We need to appreciate the passion that
our parents live by. Their being our age was the hardest thing ever:
they were infested by a virus, a new rule which came in and brought
havoc and changed everything they could have had and removed their
opportunities; they were thrown into the deep end. It was hard for
our parents (while we were too young to understand) to keep the families
that they kept. They worked very hard to protect us; some of us didn't
even have an idea what was going on while we lived through it, because
our parents protected us from it. Their compassion made sure that
we did not have that type of bitterness, the bitterness that was being
injected in their hearts. They experienced the most difficult, most
painful times in our history yet. The times of human brutality, savagery,
mass killings, innocent children being robbed of their lives and the
opportunity to be with their parents.
Our parents never had what we have. They were born into apartheid and grew up in apartheid. The eighties were the worst because poverty had struck and that brought conflict and turmoil and our people were desperate to survive. More informants surfaced. We were not only fighting the government that was suppressing us; the government started to breed heartless, cold-blooded killers. Your own neighbour whom you have helped in settling domestic situations now comes to your house to kill your sixteen-year-old brother because he dared to comment about the injustices we all live in. Black was brutally killing black and our people lost themselves.
Our parents were teenagers and young adults during the events that define us as a nation, eg Sharpeville massacre, Soweto riots. Remember the anger you felt watching the movies Cry Freedom, Sarafina, Cry the beloved country. For those three hours you sat there watching, you wanted to rip a white man's heart out, you felt frustrated, caged and furious, to name but a few of your heartfelt emotions. Your anger lasted for a whole week. Our parents were faced with those exact emotions every day. That anger was in everything they did, it even affected their thoughts and dreams, and they were suffocated. We need to acknowledge their hardships and their sacrifices; and we need to love them for that, because they have contributed to what you and I have today. Even though some of our parents were not in the forefront, the events that took place moulded them into what they have become today. And through the bitterness they made a commitment to survive it so that you and I could have a chance in this life.
Truth be told!
Our generation needs to take responsibility for themselves as people who will soon be running this country, as we are now at the stage where we occupy positions that play large roles in our country. As we begin companies and empires that will control the state of the economy of this country, we need to abandon some habits and mentalities that keep us as juveniles and keep us from making calculated decisions which would equip us with knowledge and wisdom that would let us be good representatives of South Africa in the economic circles of this world.
Africa is rising, and South Africa is holding the reins, so how do we, my generation,
not contribute our attention and responsibility?
We are a talented nation that has a lot to offer our world with the opportunities we now have from our parents who had none. We owe it to ourselves, but most importantly to past generations, who strived for our generation to be here.
Now here we are, but please be honest: Do we seem like we are ready for that much responsibility?
I don't think enough of us see our existence as that; we still are addicted to sex, money, cars, image and party. We work to get paid to party and maintain image, while we drink, drive, spend then get laid. That is the current system.

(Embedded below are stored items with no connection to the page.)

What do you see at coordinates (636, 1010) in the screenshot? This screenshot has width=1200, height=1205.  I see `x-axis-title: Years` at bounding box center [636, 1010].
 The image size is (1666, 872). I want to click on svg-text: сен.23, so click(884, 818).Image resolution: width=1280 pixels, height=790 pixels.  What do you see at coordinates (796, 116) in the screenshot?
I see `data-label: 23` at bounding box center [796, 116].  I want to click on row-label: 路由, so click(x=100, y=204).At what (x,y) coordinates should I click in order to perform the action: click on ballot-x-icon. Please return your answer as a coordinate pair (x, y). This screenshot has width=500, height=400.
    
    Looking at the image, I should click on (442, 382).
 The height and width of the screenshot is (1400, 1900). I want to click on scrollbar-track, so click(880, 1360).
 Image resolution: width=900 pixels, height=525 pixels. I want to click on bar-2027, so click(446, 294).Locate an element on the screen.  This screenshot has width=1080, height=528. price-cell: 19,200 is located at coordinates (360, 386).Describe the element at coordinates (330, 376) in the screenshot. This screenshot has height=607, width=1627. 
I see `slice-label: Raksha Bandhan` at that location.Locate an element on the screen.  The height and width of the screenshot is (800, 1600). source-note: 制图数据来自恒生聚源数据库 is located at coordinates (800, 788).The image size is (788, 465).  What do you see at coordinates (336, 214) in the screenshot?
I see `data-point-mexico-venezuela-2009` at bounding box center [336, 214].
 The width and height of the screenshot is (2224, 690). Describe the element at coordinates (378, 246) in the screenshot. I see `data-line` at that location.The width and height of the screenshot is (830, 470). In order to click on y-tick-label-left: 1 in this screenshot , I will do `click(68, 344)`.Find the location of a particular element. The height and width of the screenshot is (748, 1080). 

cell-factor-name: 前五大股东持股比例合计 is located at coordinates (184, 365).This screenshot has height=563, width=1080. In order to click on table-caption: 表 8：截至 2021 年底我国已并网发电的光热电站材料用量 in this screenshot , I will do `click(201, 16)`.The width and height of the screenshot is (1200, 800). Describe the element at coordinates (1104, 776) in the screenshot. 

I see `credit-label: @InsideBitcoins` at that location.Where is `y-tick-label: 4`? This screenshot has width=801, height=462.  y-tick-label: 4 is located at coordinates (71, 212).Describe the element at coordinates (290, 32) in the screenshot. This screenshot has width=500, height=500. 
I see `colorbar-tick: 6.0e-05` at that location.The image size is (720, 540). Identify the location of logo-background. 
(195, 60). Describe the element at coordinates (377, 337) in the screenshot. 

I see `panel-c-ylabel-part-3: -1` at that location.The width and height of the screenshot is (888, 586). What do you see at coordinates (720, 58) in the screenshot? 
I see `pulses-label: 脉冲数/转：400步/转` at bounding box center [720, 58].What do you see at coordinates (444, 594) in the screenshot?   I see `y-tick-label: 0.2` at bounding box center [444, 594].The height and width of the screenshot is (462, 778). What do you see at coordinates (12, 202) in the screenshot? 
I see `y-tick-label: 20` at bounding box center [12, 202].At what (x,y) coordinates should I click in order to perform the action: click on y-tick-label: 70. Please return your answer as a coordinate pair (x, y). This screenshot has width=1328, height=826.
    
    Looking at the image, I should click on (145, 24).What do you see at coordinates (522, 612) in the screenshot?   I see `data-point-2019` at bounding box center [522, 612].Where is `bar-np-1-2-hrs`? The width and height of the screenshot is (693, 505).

We need to make a decision to abandon this system by making calculated decisions and taking responsibility for ourselves and our actions.
Now how do you suggest I begin to tell this story in a constructive and non-derogatory
way? Basically, how do I not get my ass kicked (to say the least)
by people my age who figure I'm crazy? Or by people who see my point
but fear change?
There's a lot to be done, but my people need to be directed and I fear this responsibility. But I've read Who Moved My Cheese (if you haven't read it, find it and read it!). There's a question in the book and it reads, "What would I do if I was not afraid?"